Are we to forget President Obama’s “war on coal?” Are we to forget the many years in which they have done everything they could to circumvent the market? Are we to forget witnessing consumer choice being displaced by political gangs swinging the biggest clubs possible to change the direction of markets?
We heard the same claim when they finally brought the Corette plant in Billings to its knees. Immediately the pundits started declaring, its closure had nothing to do with the regulations that were piled upon it! It was “market forces”, said its tormentors, as we watched dozens of people leave their jobs for the last time, and company owners dismantle what had once been a thriving, taxpaying business in Billings.

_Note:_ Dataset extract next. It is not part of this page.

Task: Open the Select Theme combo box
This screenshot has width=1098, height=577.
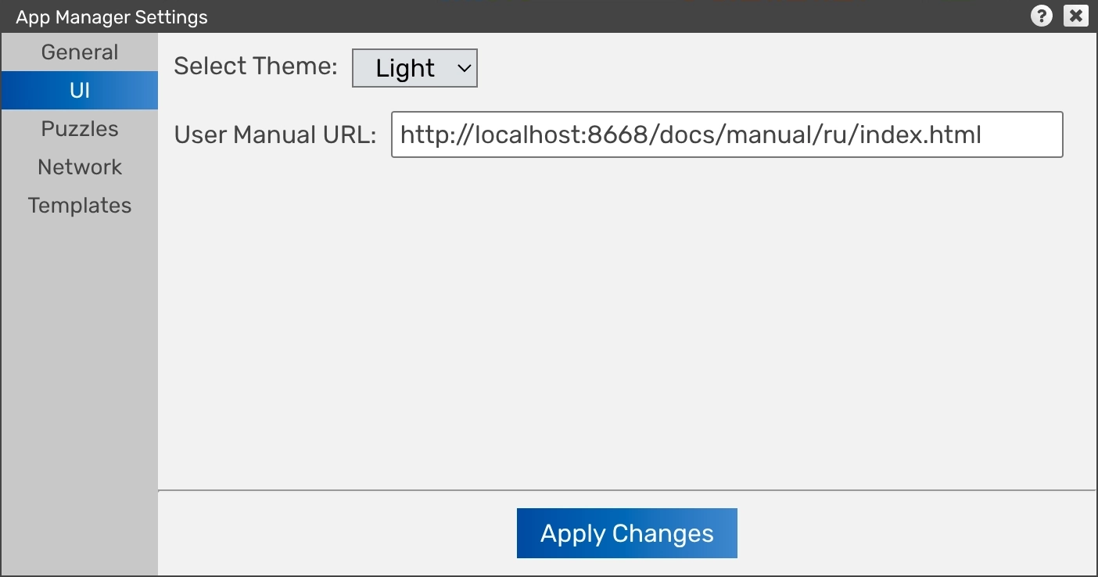Action: pyautogui.click(x=414, y=68)
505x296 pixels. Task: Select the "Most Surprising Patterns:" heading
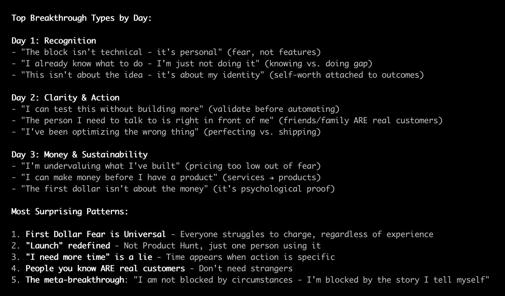coord(70,212)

The first time, I became aware of this propaganda tactic was back when political forces destroyed Montana’s timber industry in the name of the Spotted Owl. The attacks on timber were loud, vociferous and at times violent, for several years; but as soon as timber mills began to close, the mantra became “it is nothing more than the market at work” – even as timber imports from Canada were booming.
One has to really wonder why the Governor and so many others who worked so hard to impose their will, are so reluctant to claim victory. Why aren’t they celebrating and shouting about their success, rather than muttering and mumbling about “markets” and shuffling on to their next target?

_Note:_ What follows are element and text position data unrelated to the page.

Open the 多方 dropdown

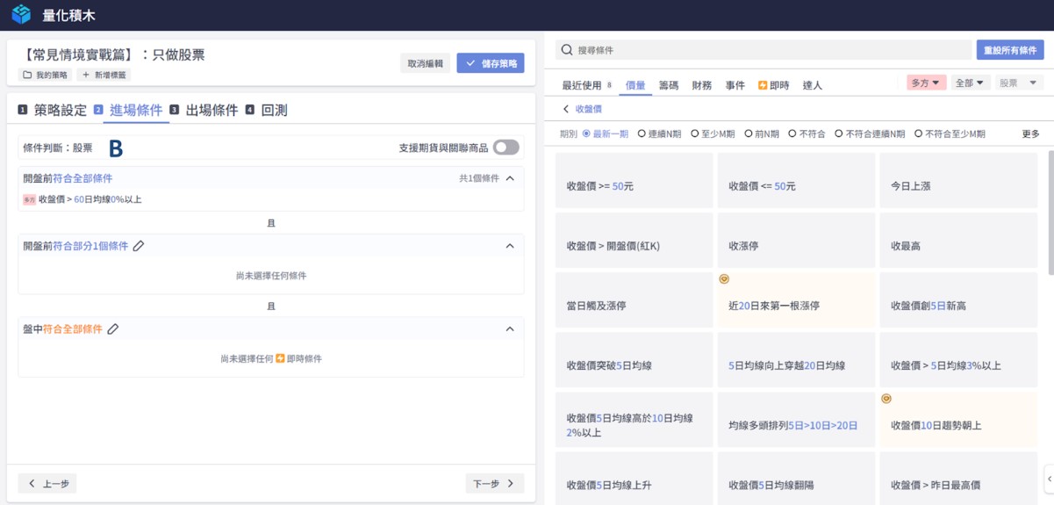click(x=926, y=83)
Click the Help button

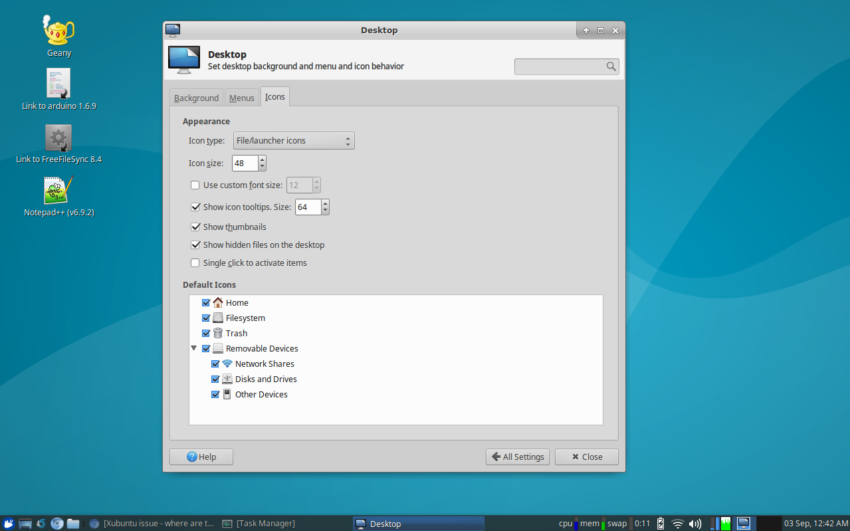(x=201, y=457)
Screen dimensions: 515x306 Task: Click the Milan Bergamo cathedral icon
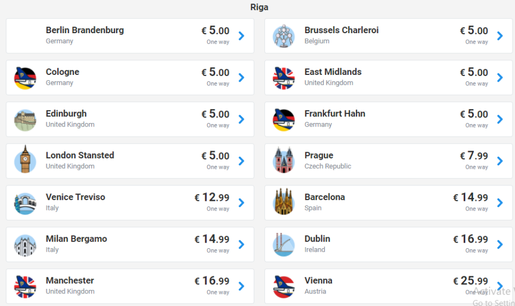coord(25,245)
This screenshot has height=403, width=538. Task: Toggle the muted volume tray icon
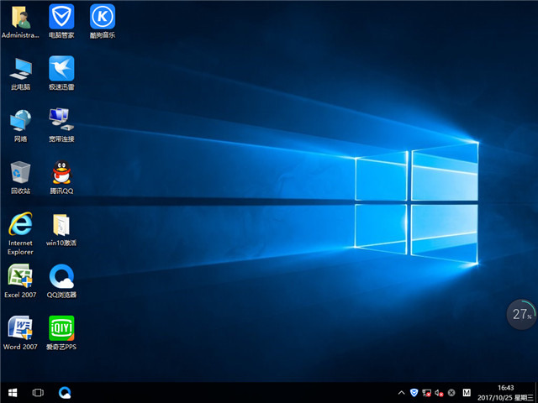pos(439,392)
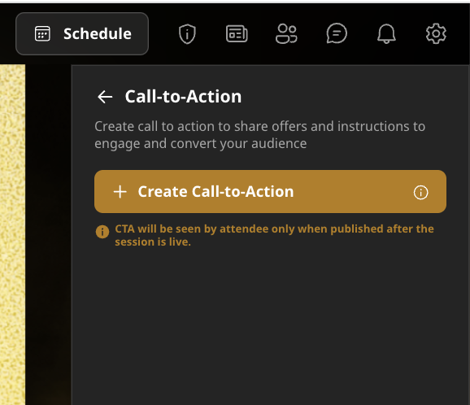Viewport: 470px width, 405px height.
Task: Click the CTA published-after-live notice text
Action: [x=274, y=235]
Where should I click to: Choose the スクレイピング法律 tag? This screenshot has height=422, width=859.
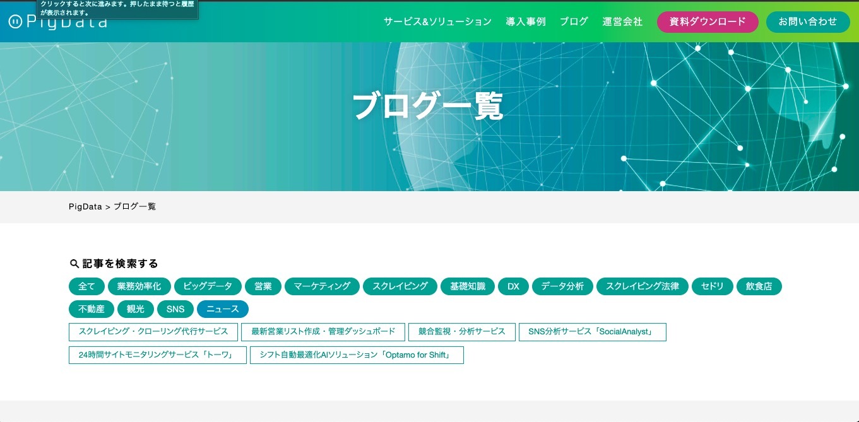(x=642, y=286)
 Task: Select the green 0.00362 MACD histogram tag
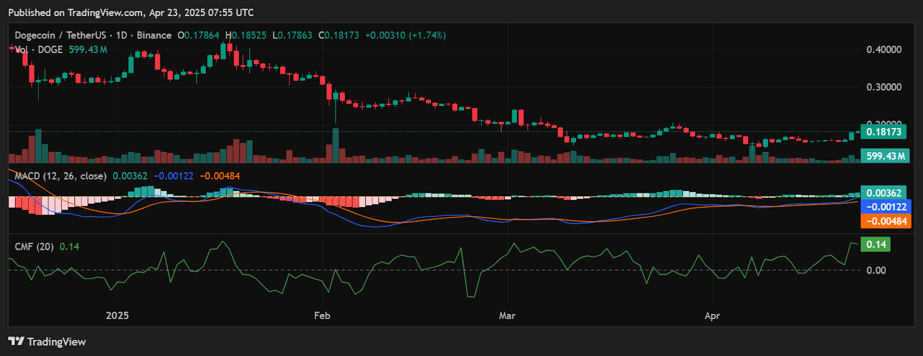883,193
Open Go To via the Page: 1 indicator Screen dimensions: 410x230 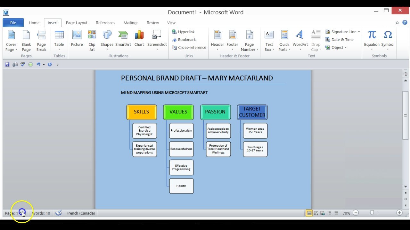pos(12,213)
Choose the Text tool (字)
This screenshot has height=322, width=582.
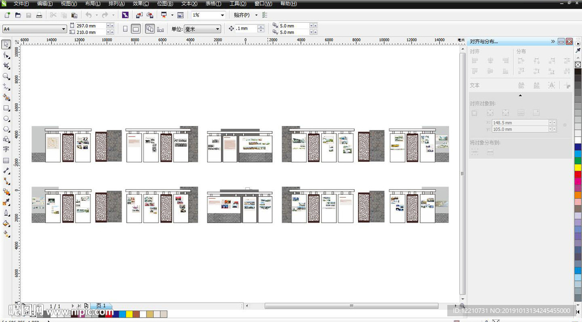(x=6, y=149)
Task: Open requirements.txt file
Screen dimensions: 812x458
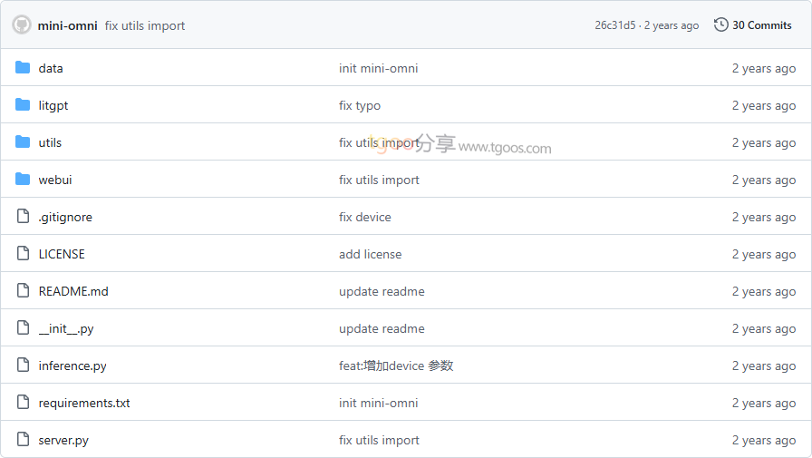Action: coord(84,403)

In a sense, their claim about markets is correct. The market is looking at the political policies being imposed and declaring “this is stupid!” What that looks like in “the market” is investors fleeing the field and finding less risky places to put their money. That is indeed the market speaking, but that isn’t to say there has been a free market at play. This is exactly the dynamics of controlled markets. It is exactly how markets are destroyed in socialist regimes.
The insult that comes from the Governor is the idea that all those losing their jobs and livelihoods, will now be taken care of by government. Even this lament is not original. Hillary Clinton made the same condescending offer to the coal miners of West Virginia, when she told them not to worry there were government programs that would take care of them.
A few years ago, a Crow tribal leader voiced his indignation during an energy summit in Billings, about having been told the same thing when he went to Washington DC to beg the politicians to back off the “War on Coal,” because of what it would do to his tribe’s coal business and their jobs. Government welfare programs, he said, is not what they wanted – and he, too, was insulted at their words.